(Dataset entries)
+--
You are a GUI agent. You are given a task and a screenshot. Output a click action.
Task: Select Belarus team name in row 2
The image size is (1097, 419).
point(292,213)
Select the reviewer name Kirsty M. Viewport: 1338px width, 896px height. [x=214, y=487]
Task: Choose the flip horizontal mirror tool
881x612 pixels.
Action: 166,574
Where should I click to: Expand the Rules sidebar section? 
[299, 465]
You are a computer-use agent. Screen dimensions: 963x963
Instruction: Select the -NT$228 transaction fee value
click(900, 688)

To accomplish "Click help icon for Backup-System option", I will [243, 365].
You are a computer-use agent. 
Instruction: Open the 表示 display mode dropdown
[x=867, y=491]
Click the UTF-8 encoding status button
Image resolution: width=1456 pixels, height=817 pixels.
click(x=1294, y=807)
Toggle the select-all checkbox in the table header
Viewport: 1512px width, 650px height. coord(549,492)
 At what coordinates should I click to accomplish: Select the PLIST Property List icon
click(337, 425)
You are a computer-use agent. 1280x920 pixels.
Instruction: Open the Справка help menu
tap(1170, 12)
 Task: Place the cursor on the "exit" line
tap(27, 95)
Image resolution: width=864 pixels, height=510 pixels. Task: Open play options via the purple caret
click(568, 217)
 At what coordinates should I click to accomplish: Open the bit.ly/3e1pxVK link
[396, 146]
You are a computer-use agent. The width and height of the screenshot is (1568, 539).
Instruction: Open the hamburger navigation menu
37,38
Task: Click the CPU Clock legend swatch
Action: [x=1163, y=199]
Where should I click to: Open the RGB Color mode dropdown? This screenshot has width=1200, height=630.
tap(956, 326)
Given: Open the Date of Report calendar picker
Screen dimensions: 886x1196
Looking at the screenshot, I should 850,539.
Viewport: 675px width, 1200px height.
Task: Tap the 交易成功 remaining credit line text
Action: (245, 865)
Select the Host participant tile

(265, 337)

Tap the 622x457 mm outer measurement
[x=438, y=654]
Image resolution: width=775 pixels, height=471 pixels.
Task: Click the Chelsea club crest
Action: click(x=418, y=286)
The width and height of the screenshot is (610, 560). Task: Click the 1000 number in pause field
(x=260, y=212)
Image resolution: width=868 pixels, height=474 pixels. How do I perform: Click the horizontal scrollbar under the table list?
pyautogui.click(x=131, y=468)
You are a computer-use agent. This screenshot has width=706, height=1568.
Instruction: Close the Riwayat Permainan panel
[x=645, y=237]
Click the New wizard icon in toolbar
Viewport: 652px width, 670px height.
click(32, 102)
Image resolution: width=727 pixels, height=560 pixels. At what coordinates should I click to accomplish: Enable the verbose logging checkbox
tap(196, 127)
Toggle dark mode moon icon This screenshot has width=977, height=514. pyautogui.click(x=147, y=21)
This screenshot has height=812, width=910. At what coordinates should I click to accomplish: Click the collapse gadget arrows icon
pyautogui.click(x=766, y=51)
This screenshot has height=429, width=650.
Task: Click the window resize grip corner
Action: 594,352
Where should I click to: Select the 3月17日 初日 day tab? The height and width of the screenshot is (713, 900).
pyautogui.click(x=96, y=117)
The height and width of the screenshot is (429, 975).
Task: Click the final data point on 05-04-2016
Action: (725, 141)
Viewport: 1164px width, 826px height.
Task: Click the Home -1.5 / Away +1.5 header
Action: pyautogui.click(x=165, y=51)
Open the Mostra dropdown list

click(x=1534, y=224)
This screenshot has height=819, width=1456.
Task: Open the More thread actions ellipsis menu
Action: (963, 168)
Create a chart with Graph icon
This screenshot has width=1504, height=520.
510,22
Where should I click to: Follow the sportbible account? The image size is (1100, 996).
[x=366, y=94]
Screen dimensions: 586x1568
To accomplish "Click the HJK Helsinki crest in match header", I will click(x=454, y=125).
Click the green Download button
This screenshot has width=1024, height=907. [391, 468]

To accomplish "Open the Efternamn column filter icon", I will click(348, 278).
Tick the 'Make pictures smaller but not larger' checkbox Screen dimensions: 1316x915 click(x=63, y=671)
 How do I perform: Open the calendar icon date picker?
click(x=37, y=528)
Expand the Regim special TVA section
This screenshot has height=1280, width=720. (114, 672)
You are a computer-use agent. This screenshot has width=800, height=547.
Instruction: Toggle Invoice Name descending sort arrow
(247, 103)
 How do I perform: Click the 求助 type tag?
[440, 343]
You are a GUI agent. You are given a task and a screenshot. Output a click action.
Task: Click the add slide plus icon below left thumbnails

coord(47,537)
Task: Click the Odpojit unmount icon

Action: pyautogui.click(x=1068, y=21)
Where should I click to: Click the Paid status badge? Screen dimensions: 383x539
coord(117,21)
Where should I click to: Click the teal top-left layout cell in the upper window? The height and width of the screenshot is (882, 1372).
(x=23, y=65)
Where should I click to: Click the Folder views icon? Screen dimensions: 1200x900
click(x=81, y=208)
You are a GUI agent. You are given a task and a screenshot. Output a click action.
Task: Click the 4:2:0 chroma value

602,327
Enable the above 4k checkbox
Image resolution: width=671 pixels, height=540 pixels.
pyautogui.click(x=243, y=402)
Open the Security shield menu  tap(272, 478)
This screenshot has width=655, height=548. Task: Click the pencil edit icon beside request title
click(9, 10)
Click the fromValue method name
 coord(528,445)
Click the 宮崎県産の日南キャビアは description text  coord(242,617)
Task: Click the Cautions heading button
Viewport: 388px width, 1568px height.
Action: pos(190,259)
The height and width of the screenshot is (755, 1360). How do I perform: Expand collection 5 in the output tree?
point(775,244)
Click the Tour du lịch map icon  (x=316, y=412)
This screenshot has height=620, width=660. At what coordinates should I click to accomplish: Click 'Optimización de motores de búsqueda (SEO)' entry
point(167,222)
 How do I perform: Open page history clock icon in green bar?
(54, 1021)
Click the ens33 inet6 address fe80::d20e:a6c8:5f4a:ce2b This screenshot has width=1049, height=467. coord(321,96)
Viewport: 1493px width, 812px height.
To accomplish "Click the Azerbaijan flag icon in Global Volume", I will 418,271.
+--
Nothing but the lines above from the one containing "Task: Click the Cautions heading button" through the one containing "Click the Tour" should appear in the answer, each repeated exactly.

Response below:
Task: Click the Cautions heading button
Viewport: 388px width, 1568px height.
Action: pos(190,259)
The height and width of the screenshot is (755, 1360). How do I perform: Expand collection 5 in the output tree?
point(775,244)
Click the Tour du lịch map icon  (x=316, y=412)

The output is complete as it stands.